### Excerpt provided
Action is a simple point-and-click made more interesting with the equipping of multiple weapons and skills using a complex but learnable control system combining the keyboard and mouse. Clicking or right-clicking an enemy will attack them or use a skill, using some amount of Chi depending on the attack. Combining different fighting techniques can lead to some cool combinations and battles, although it's unlikely that you'll play long enough to get to use them properly. Each of the three different characters begin with different skills but they basically learn the same thing throughout the game. There's no individual character creation à la Diablo 2. There is, however, a lot of monotony fighting the same way over and over again to get to the next village/monster/whatever, which makes the fighting system lose its appeal very quickly (and it's NOTHING like the Street Fighter games, for the record).


blade and sword          blade and sword


There's a vast number of other problems to bring down the package. There's not enough items to be found and used, which always gave the original Diablo gamer something to do. The sound effects are weak and the repetition becomes annoying. The game advertises that there's 140 hours of play in it, but I truly doubt anyone will want to play that long.
######
Work instructions
Carry on the game review, starting right after its last sentence. The data that comes next has nothing to do with the game review.
### Supplied material
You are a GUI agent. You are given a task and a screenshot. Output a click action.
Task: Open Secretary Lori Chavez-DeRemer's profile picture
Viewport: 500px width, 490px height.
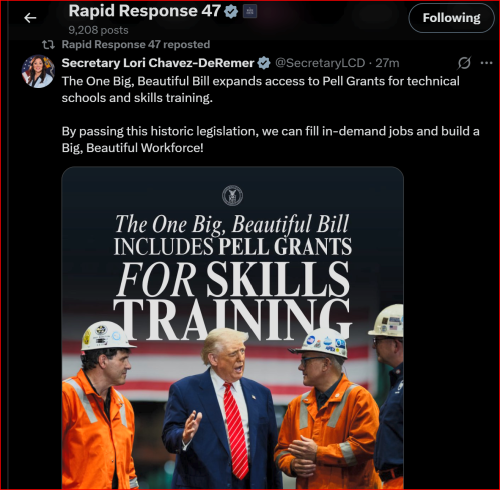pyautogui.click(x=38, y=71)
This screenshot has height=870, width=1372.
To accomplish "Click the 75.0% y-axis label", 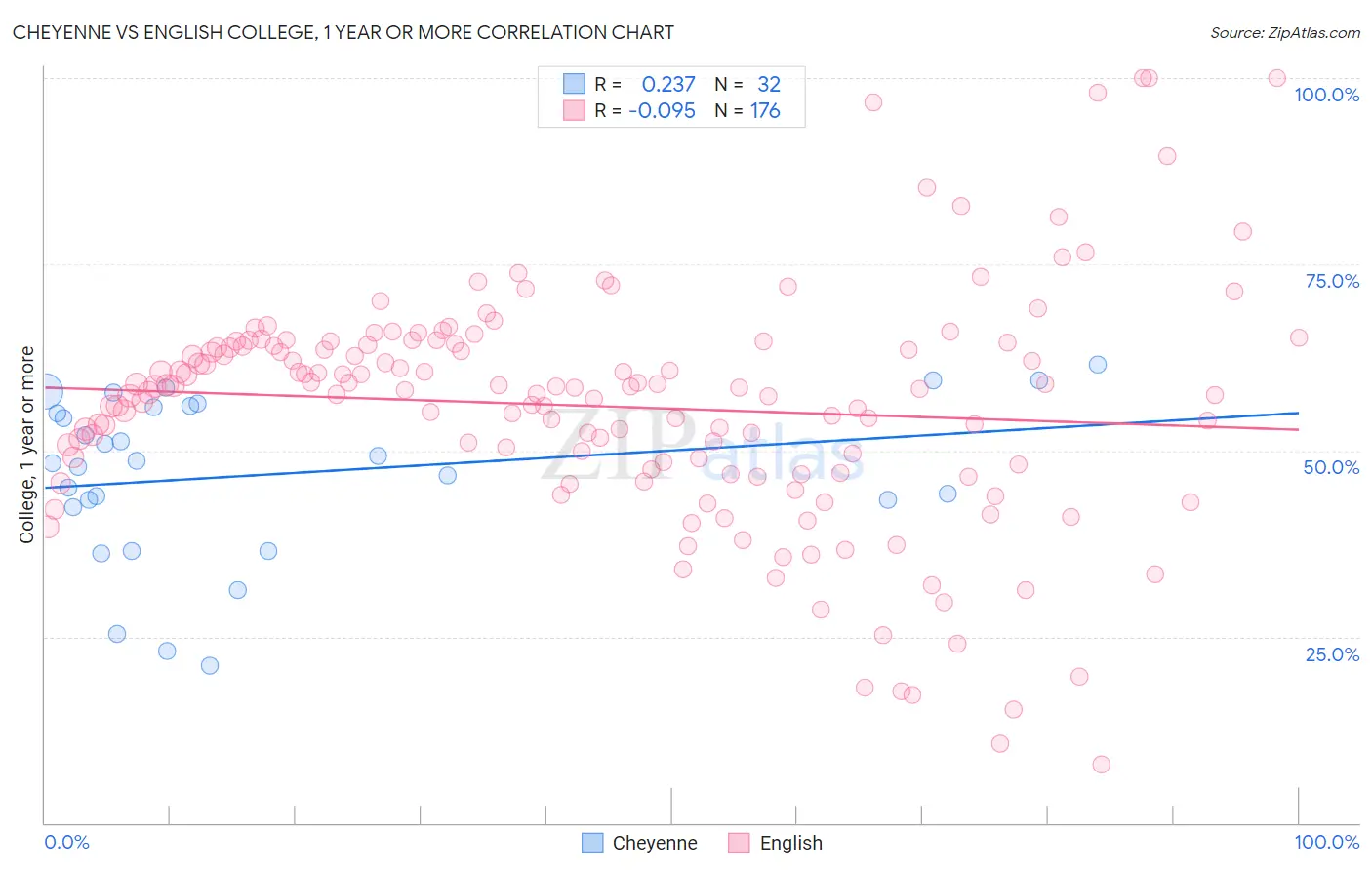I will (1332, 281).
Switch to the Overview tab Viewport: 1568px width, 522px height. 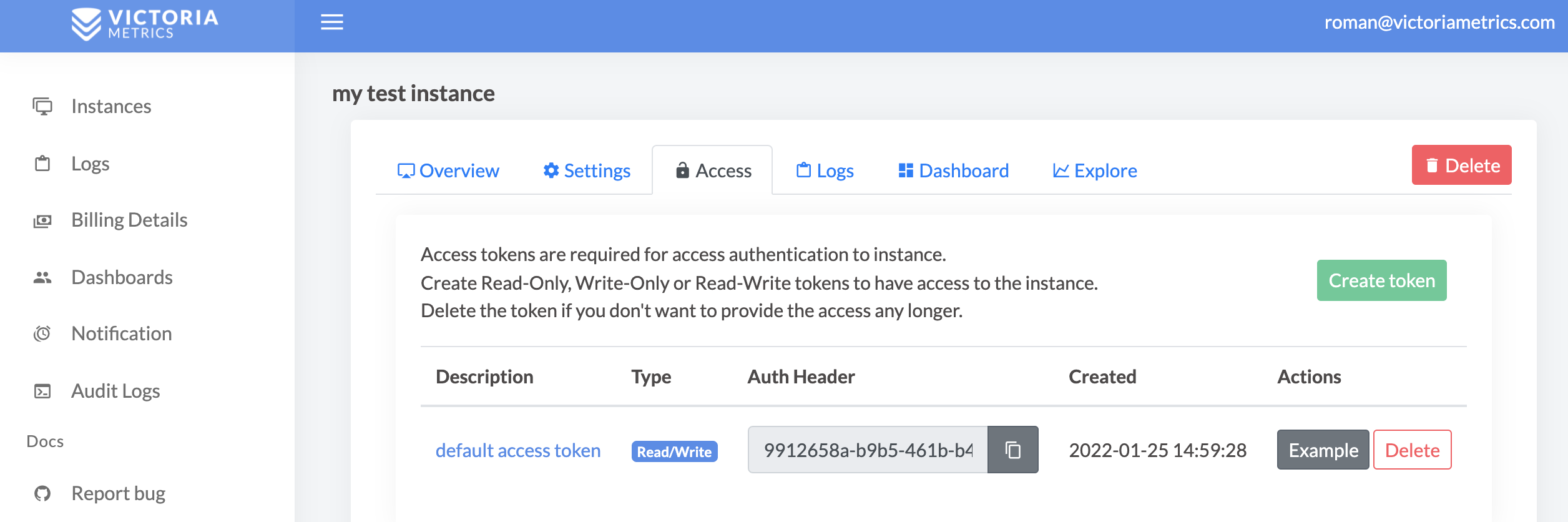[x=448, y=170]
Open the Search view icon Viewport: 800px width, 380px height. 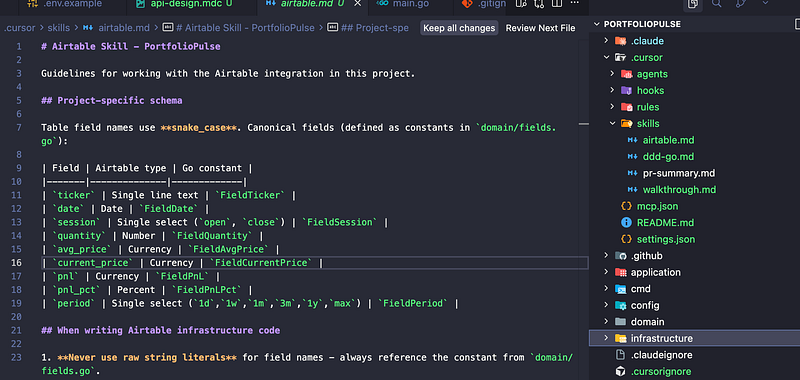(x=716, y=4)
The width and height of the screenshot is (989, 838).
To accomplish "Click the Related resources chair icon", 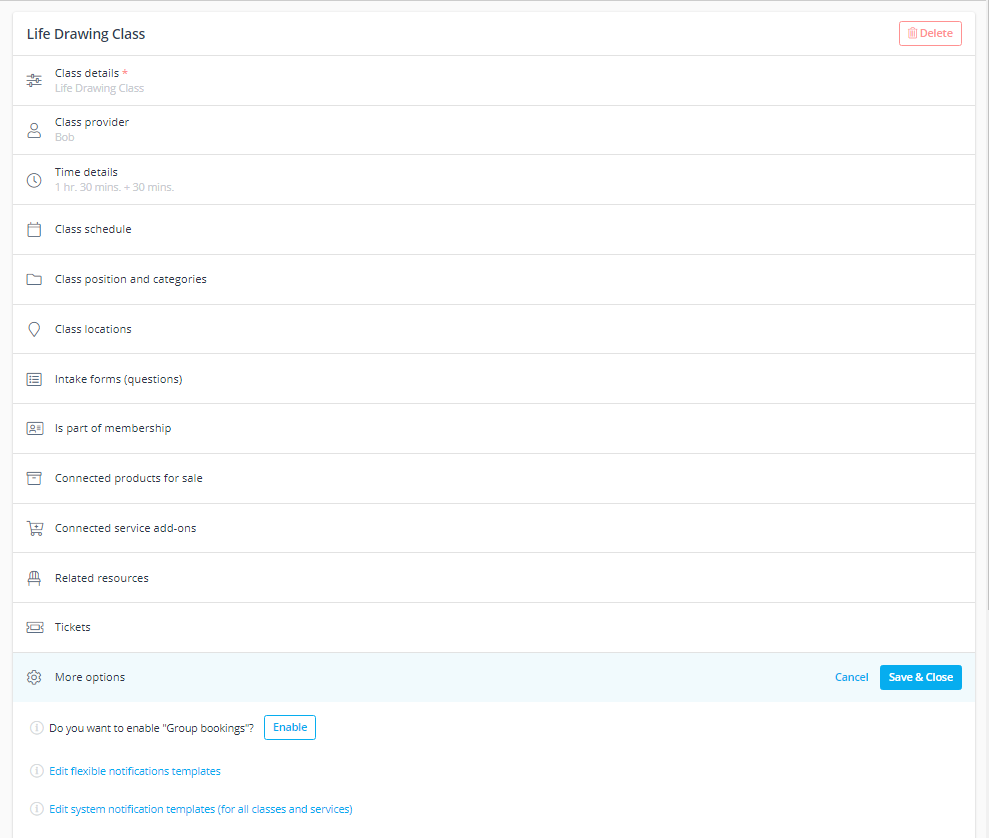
######
Output for this exercise
The music is decent, and at least, whenever present, is somehow as I'd imagine ancient Chinese music would sound. It doesn't make a difference, really.


Had Blade & Sword been released years ago, before Diablo 2, it might have been something to look at - as it is now, it's a game far outdated without any reason to play. One of the biggest flaws is that Blade & Sword lacks a multiplayer. With a multiplayer option and the ability to create a character, it would have been interesting to make different characters with skills and combo attacks to fight across the land and might have added slight redemption to the game; but as it is, it's just a boring single player game. Get Diablo II instead.